In German culture the first phase of philhellenism can be traced in the careers and writings of Johann Joachim Winckelmann, one of the inventors of art history, Friedrich August Wolf, who inaugurated modern Homeric scholarship with his Prolegomena (1795) and the enlightened bureaucrat Wilhelm von Humboldt. In the German states, the private obsession with ancient Greece took public forms, institutionalizing an elite philhellene ethos through the gymnasium, to revitalize German education at home, and providing on two occasions high-minded philhellene German princes ignorant of modern-day Greek realities, to be Greek sovereigns. [2]
Schiller's 1788 poem "The Gods of Greece" contrasted the exquisite and beautiful world inhabited by the Greek deities with the calculating, joyless and uncreative present.[3]
During the later nineteenth century the new studies of archaeology and anthropology began to offer a quite separate view of ancient Greece, which had previously been experienced at second-hand only through Greek literature, Greek sculpture and architecture.[4] Twentieth-century heirs of the nineteenth-century view of an unchanging, immortal quality of "Greekness" are typified in J.C. Lawson's Modern Greek Folklore and Ancient Greek Religion (1910) or R. and E. Blum's The Dangerous Hour: The lore of crisis and mystery in rural Greece (1970); according to the Classicist Paul Cartledge, they "represent this ideological construction of Greekness as an essence, a Classicizing essence to be sure, impervious to such historic changes as that from paganism to Orthodox Christianity, or from subsistence peasant agriculture to more or less internationally market-driven capitalist farming." [5]

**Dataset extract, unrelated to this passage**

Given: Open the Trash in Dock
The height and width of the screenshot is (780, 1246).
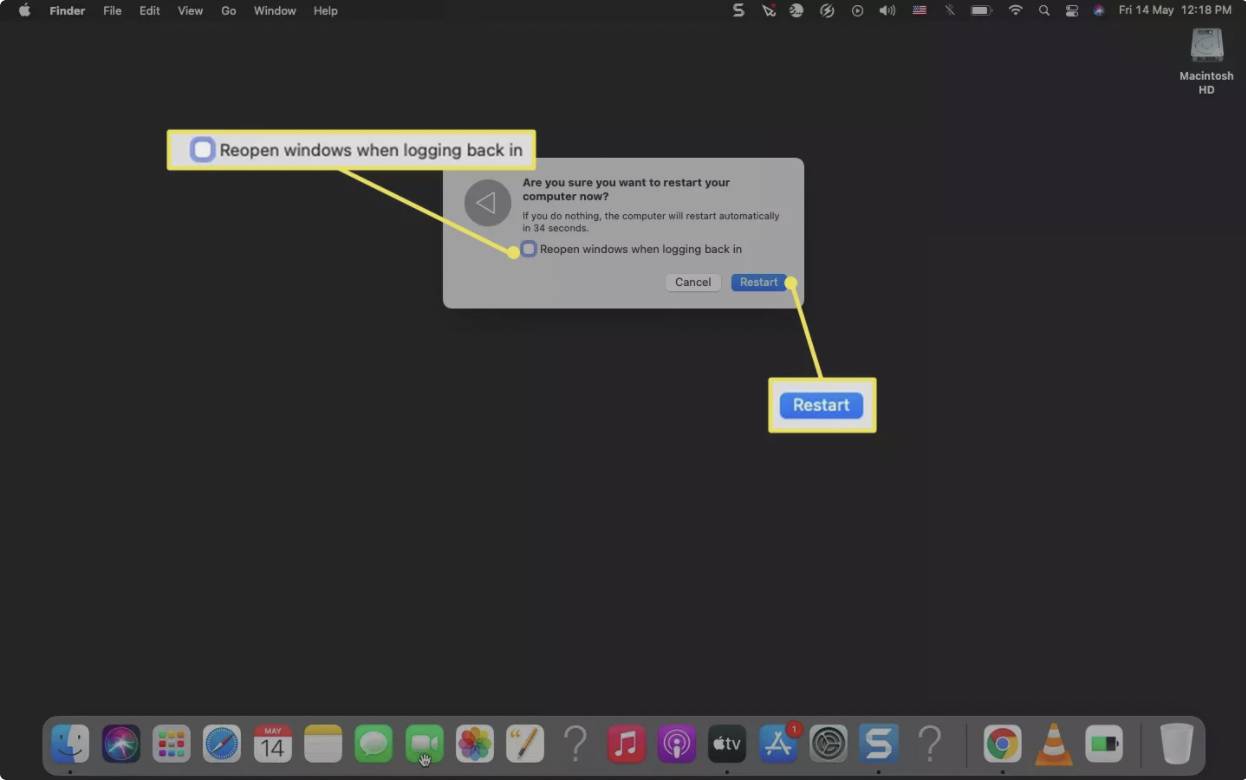Looking at the screenshot, I should tap(1176, 744).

Among the modern historical relativists, the Classical heritage is only one facet of the vision of Greece that is imagined as ancestral. The theme of Nikos Dimou's The Misfortune to be Greek[6] is the perception that the Philhellenic West's projected desire for the modern Greeks to live up to their ancestors' glorious past has always been a burden upon the Greeks themselves.
Philhellism also created a renewed interest in the artistic movement of Neoclassicism, which idealized fifth-century Classical Greek art and architecture.[7], very much at second hand, through the writings of the first generation of art historians, like Johann Joachim Winckelmann and Gotthold Ephraim Lessing. The groundswell of the Philhellenic movement was result of two generations of intrepid artists and amateur treasure-seekers, from Stuart and Revett, who published their measured drawings as The Antiquities of Athens and culminating with the removal of sculptures from Aegina and the Parthenon (the Elgin marbles), works that ravished the British Philhellenes, many of whom, however, deplored their removal.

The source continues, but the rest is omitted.